1) We use both.  I make my add in postlets and copy it to craigslist.  Sometimes I find additional websites to list it on, but thats only after a unit is not getting the right calls.  I also hang a for rent sign, but this is mainly so people that saw the internet post, can identify it if they choose to do a drive by.  ALL of my calls that only come from the for rent sign are normally not going to make good tenants.  My units are in B/C areas.

2) Cant help you there.  Around me Craigslist is the place for rentals.  I use it to gauge where the market rent is.  You could also ride around and call the numbers on for rent signs.  If you want to pay a fee, Realtor agents can handle the pricing and finding a tenant for your.  If your owners unit is honestly much nicer than the comps, I would consider pricing in over what you are seeing for comps.  For our old owners unit, market rent is ~$875, we rent it for $1000, to give you an idea.

3) I wrote my own lease, based on several free leases online.  I adjusted to suit my needs.  I am sure plenty of folks will tell you to get a lawyer, but that can cost a bit of money.

4) Smartmove is what I have used.  It is powered by Transunion, and the applicant does everything, including paying.  You get online access to the credit/background check for 30days I think.  I also use an online rent payment service, rentpayment.com.  There are lots out there, but I liked this one (mainly cause it was low cost and did not charge the tenant which I was afraid would cause adoption issues), and it fits my needs. I simple search online will yield good options.

@John Prunier I agree with the others on option 3. Not only can you minimize lost rent, you should be able to make more money with the increased rent due to your improvements.

Mike is spot on with posting your ad on Craigslist and Postlets. Postlets is now owned by Zillow so an ad there will syndicate it across multiple ad networks. The yard sign is also a good way to advertise to your neighbors that you have a unit available. You never know if they have friends that might be looking. 
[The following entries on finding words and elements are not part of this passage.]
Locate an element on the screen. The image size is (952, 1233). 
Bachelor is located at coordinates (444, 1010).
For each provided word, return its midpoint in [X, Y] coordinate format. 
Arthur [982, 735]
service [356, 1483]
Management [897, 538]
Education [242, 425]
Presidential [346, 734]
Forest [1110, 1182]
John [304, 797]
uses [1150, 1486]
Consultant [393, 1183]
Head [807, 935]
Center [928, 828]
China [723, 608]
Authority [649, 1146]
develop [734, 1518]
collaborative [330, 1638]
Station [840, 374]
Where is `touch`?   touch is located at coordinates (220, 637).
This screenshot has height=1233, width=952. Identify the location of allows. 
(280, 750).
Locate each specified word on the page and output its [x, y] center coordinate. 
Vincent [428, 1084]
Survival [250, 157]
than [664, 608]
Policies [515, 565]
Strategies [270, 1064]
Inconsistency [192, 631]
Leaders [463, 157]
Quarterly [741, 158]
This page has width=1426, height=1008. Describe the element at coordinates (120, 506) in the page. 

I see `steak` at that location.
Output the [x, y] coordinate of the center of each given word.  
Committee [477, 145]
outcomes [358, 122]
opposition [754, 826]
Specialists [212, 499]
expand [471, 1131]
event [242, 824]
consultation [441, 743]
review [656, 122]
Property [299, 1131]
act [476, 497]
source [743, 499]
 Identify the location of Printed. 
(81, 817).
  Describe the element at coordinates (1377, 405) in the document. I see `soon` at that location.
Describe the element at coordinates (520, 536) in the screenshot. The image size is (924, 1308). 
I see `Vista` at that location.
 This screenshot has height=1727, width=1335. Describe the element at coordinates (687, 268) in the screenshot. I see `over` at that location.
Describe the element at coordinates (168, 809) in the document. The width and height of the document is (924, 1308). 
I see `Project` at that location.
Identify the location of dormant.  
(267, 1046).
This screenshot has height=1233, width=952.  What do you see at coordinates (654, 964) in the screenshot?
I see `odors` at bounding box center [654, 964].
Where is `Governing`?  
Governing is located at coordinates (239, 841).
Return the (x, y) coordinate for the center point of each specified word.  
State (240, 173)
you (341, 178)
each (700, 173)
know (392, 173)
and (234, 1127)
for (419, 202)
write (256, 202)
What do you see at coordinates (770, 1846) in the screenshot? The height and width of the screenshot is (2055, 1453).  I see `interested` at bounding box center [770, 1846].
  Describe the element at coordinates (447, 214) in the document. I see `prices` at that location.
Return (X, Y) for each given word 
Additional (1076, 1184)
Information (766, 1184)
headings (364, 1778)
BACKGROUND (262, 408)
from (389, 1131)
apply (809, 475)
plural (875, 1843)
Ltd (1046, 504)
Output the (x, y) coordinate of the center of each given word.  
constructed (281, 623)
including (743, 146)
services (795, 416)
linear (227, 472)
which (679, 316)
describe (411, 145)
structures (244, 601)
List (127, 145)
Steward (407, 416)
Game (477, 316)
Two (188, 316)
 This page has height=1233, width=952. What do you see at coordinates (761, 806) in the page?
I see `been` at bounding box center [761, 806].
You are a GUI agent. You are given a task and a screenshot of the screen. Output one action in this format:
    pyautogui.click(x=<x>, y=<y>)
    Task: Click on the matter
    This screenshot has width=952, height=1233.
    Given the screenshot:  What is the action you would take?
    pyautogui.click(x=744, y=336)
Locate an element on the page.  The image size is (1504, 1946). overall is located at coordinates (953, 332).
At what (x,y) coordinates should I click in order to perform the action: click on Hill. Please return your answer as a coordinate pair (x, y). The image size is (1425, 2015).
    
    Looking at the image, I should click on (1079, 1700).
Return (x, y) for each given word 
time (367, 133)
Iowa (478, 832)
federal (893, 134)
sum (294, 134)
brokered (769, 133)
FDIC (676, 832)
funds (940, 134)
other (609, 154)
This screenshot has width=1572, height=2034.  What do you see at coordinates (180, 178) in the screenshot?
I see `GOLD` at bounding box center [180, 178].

As for rents in your area and the lease agreement, you should look to see if you have a local landlord association near you. There are a couple of options in my area and I know that the landlords there are well versed in local ordinances and lease agreements. They could also help you price your unit competitively.

With your last point, I know BiggerPockets has a perk with TransUnion for credit/background checks so you can check that out here https://www.biggerpockets.com/perks. Feel free to ask me questions about online rent payments if you are still looking for help there.

Best of luck as you make the transition to new tenants in the New Year!